Ok the list is long actually. But it's simple. When you know it all and have a few months of correct practice under your belt.
If you do not have a "strategy" / system already, note the list down, draw it if you like, add some steps / details if necessary, and follow all steps until it becomes second nature.
Every week (if you trade short term like me) review your charts and note your plan/expectations, then every day every few hours look at what the price is doing, etc.
Gets natural with time. Becomes a habit.
Having a system like this is not an option by the way.

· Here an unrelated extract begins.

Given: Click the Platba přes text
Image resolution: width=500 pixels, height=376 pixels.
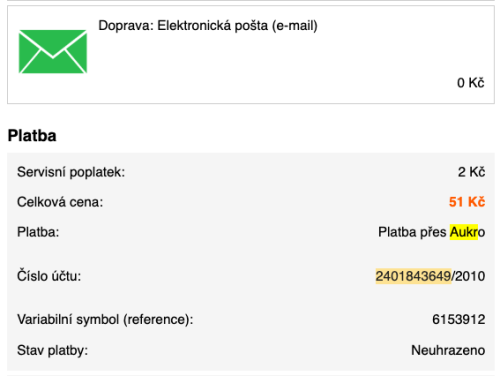Looking at the screenshot, I should pos(412,232).
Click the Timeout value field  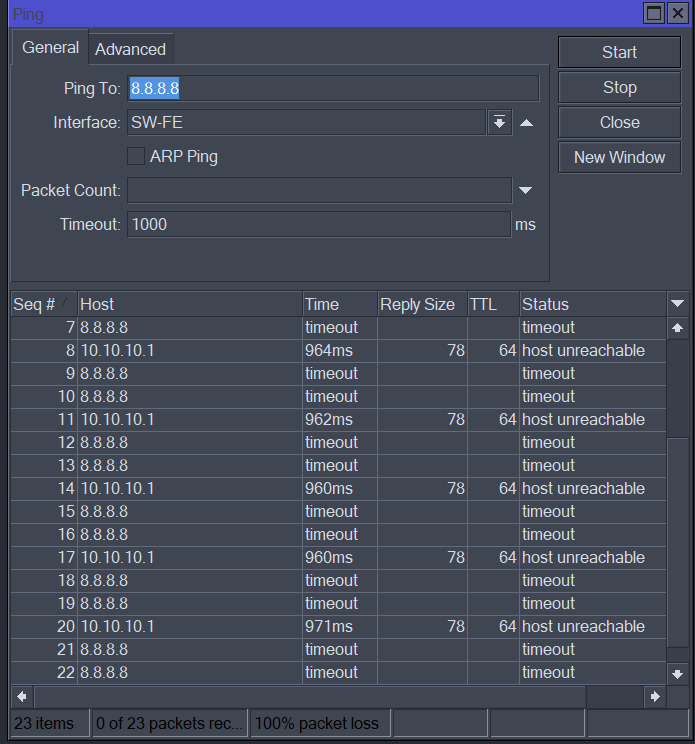[x=319, y=224]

I saw some people I think it was in prop firms they did this: they have a little paper every day where they write their expectations and plan for the day, and once the day is over (they do intraday) they note on the paper in a rectangle what happened what they did etc.
This is actually awesome.
Maybe I should do something pretty like this via trading view. Right now I use excel and screenshots.
I watch > 20 charts thought so noting my plan for each on this site might get boring, not sure how useful it would be...
I should do something more than just a few notes in excel and a post trade screenshot.
I did spend an awful amount of time on my past trades thought, the only thing I really missed was what I expected before the trade setup my general bias.